◆ ACTION ITEM ◆
Look below for the line with "The height and width of the screenshot is (410, 750)." and the line with "This screenshot has height=479, width=1568."; repeat exactly those two lines and all lines between them, but no pictures.

== Segment start ==

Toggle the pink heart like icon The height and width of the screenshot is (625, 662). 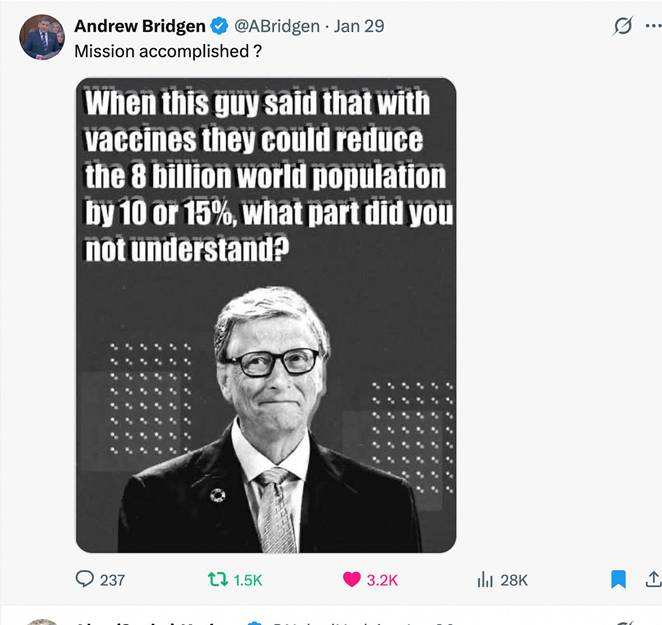click(x=352, y=579)
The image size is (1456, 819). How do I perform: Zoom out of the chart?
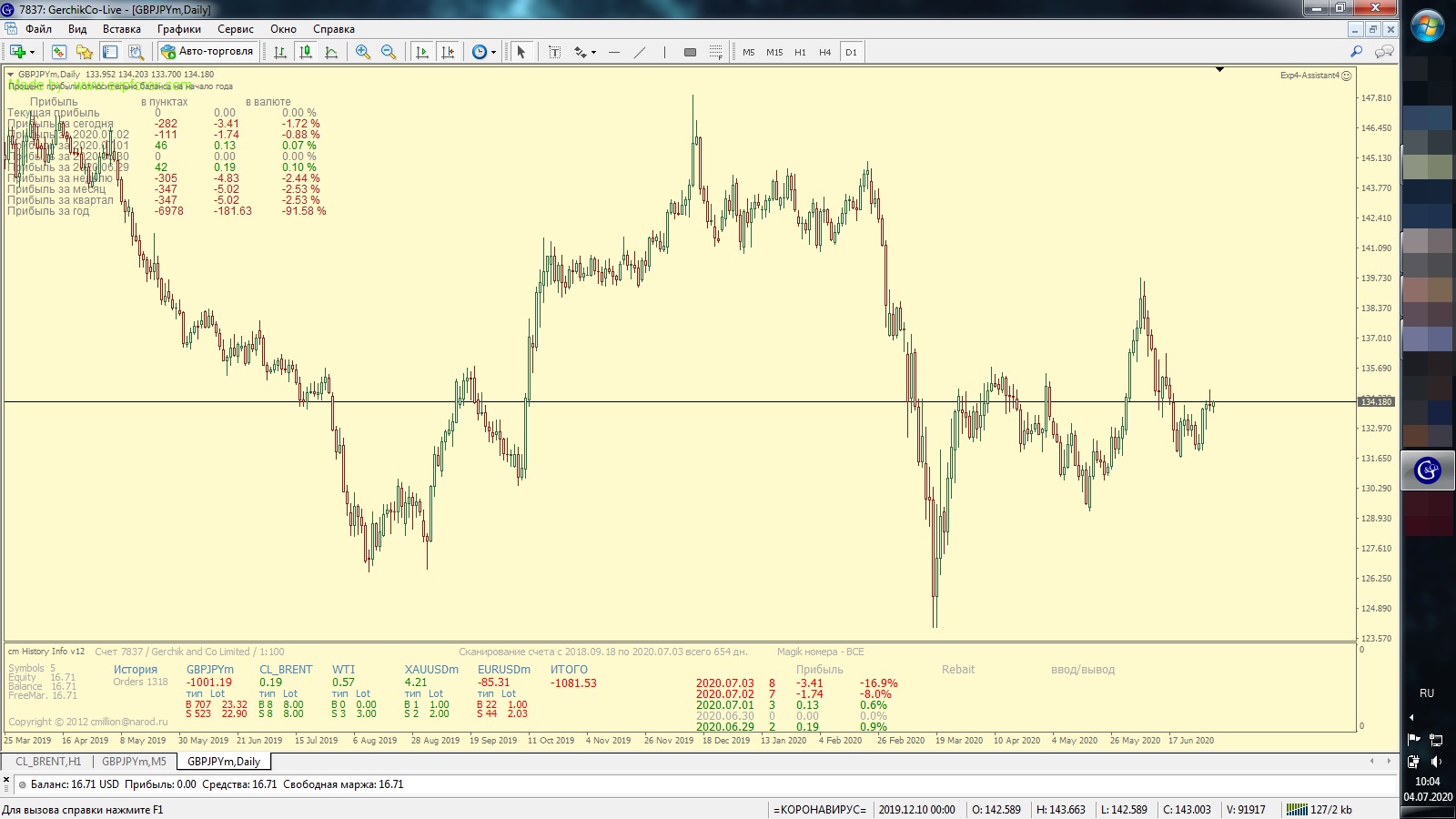(389, 52)
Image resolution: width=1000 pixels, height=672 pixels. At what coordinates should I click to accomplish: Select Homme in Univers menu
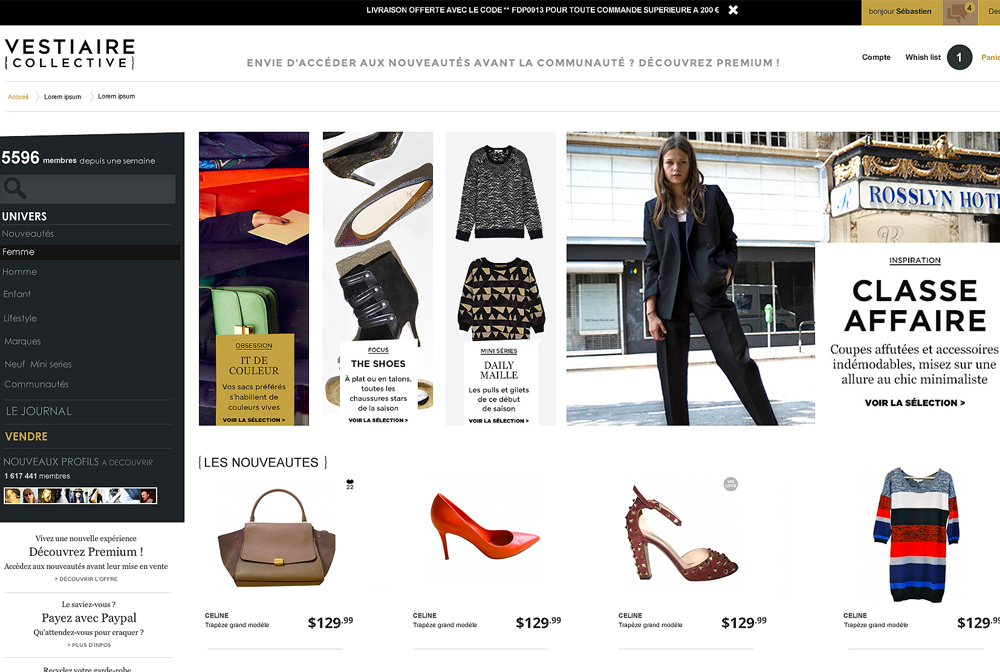click(x=20, y=272)
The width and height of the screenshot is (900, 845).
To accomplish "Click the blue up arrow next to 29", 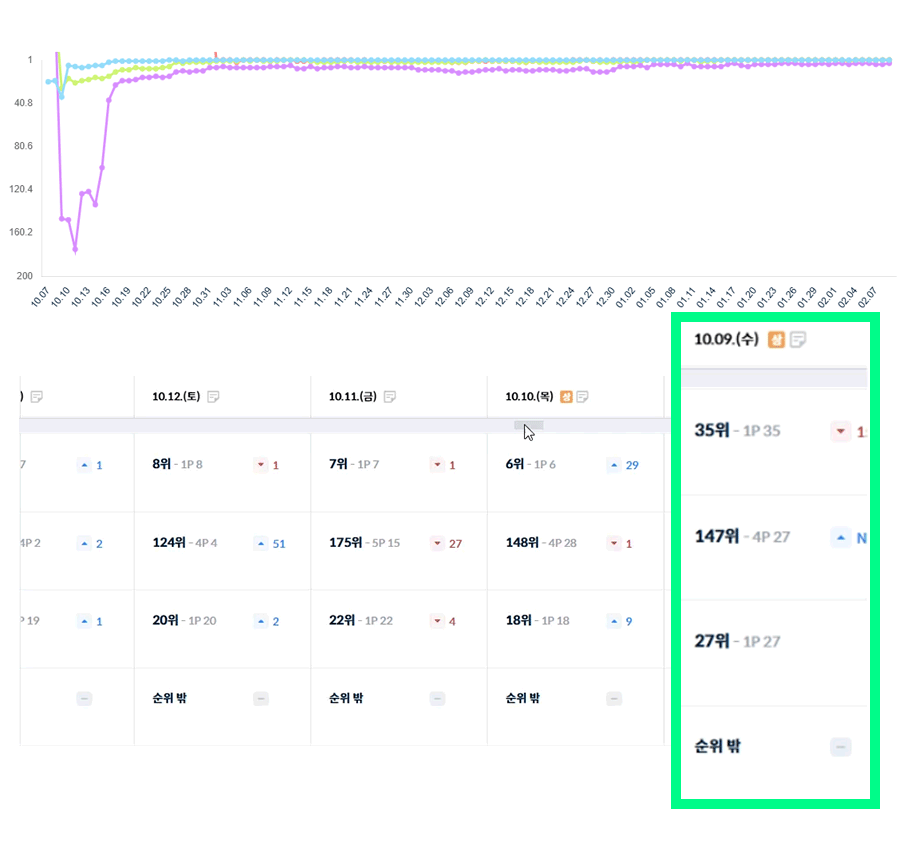I will tap(615, 465).
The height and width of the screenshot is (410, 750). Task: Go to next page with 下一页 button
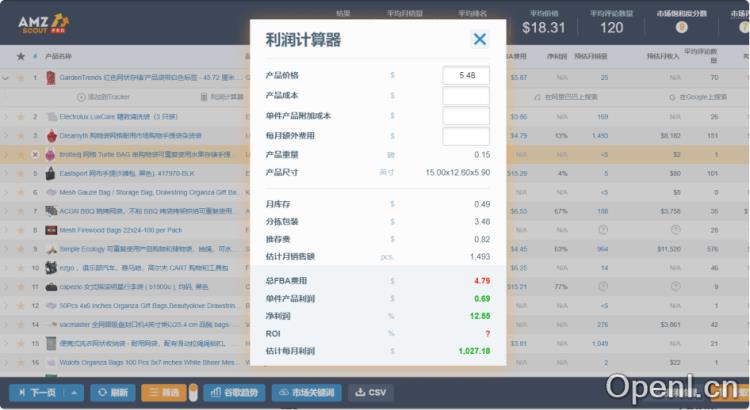[37, 392]
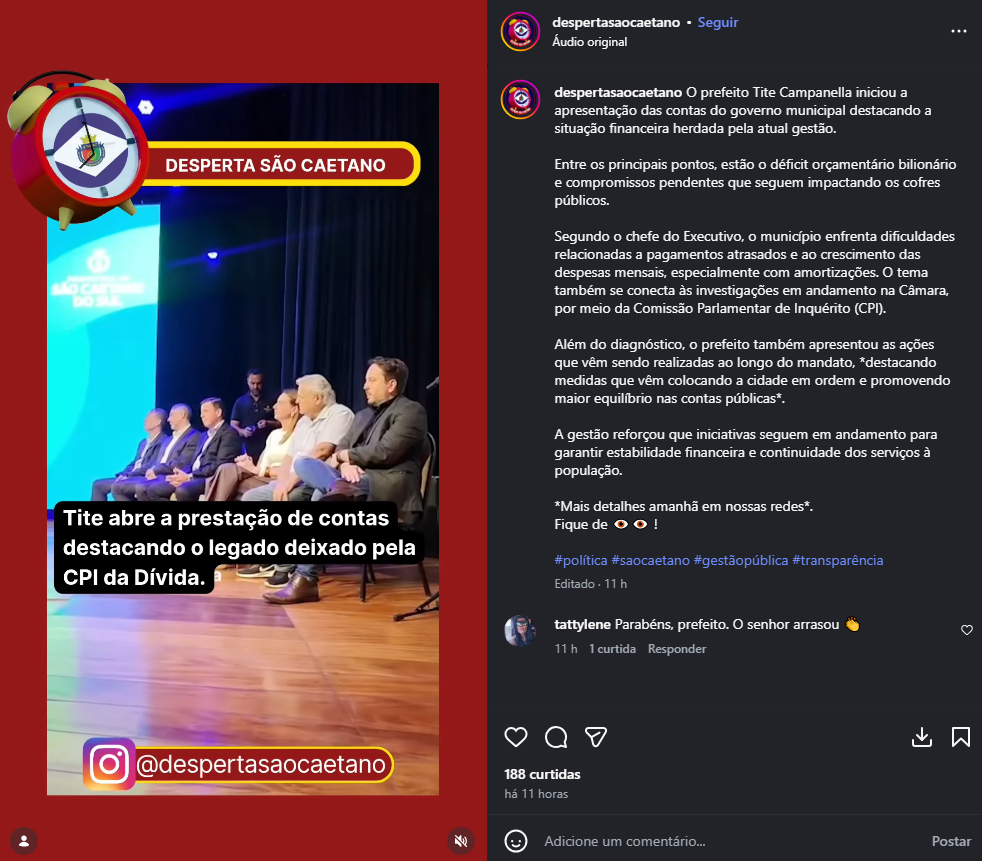982x861 pixels.
Task: Open the emoji picker in comment box
Action: click(x=516, y=841)
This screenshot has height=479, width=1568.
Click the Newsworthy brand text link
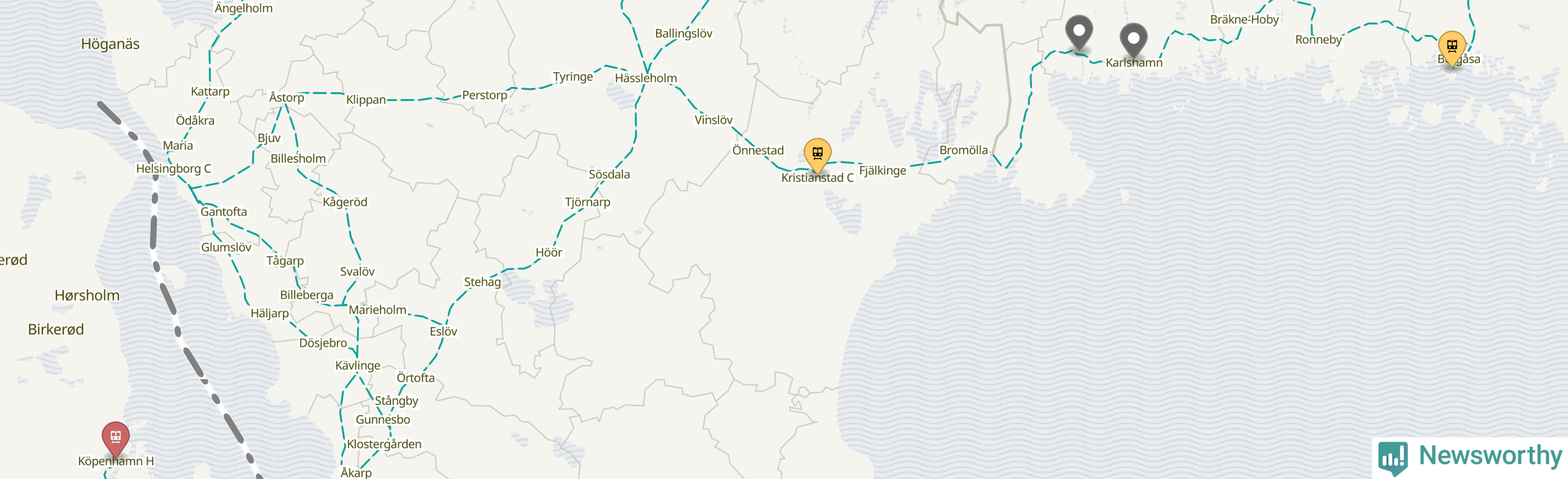[1490, 456]
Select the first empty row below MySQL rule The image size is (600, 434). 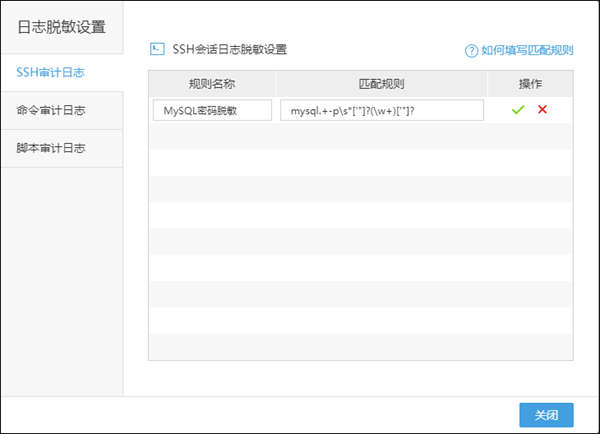coord(360,137)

== Segment end ==

◆ RESULT OF THIS EXERCISE ◆
The height and width of the screenshot is (410, 750). Task: Go to next page with 下一页 button
[37, 392]
982x861 pixels.
Task: Open the emoji picker in comment box
Action: click(x=516, y=841)
This screenshot has height=479, width=1568.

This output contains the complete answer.